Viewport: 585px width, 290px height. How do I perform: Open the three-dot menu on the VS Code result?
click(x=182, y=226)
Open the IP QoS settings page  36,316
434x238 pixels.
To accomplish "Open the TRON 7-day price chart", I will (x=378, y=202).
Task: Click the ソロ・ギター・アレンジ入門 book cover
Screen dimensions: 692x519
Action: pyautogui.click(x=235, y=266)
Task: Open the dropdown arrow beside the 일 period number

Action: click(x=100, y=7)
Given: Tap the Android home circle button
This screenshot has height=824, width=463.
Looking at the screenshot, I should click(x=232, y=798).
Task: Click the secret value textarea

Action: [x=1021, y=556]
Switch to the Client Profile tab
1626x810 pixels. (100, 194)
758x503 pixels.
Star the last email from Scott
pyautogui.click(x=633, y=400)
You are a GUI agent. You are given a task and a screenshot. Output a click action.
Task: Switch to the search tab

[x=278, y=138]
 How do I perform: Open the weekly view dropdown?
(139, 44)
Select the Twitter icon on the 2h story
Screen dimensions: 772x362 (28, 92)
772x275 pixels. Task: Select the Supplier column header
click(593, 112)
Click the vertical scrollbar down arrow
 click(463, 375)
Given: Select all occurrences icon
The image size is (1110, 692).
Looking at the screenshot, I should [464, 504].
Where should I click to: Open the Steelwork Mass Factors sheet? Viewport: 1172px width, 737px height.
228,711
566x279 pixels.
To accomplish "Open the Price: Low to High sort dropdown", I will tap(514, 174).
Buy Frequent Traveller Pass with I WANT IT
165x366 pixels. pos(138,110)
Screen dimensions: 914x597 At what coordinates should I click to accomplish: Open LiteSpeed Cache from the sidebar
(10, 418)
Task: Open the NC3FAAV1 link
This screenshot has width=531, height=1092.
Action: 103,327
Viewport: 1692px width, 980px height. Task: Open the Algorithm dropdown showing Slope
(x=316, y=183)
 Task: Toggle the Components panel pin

DIRECTIVE: Please transcribe the rows starting with the line that contains "How do I perform: Open the weekly" and going on through the line that contains "Action: 103,327", including both of those lines.

SOLUTION TO THIS PROBLEM:
 How do I perform: Open the weekly view dropdown?
(139, 44)
Select the Twitter icon on the 2h story
Screen dimensions: 772x362 (28, 92)
772x275 pixels. Task: Select the Supplier column header
click(593, 112)
Click the vertical scrollbar down arrow
 click(463, 375)
Given: Select all occurrences icon
The image size is (1110, 692).
Looking at the screenshot, I should [464, 504].
Where should I click to: Open the Steelwork Mass Factors sheet? Viewport: 1172px width, 737px height.
228,711
566x279 pixels.
To accomplish "Open the Price: Low to High sort dropdown", I will tap(514, 174).
Buy Frequent Traveller Pass with I WANT IT
165x366 pixels. pos(138,110)
Screen dimensions: 914x597 At what coordinates should I click to accomplish: Open LiteSpeed Cache from the sidebar
(10, 418)
Task: Open the NC3FAAV1 link
This screenshot has width=531, height=1092.
Action: 103,327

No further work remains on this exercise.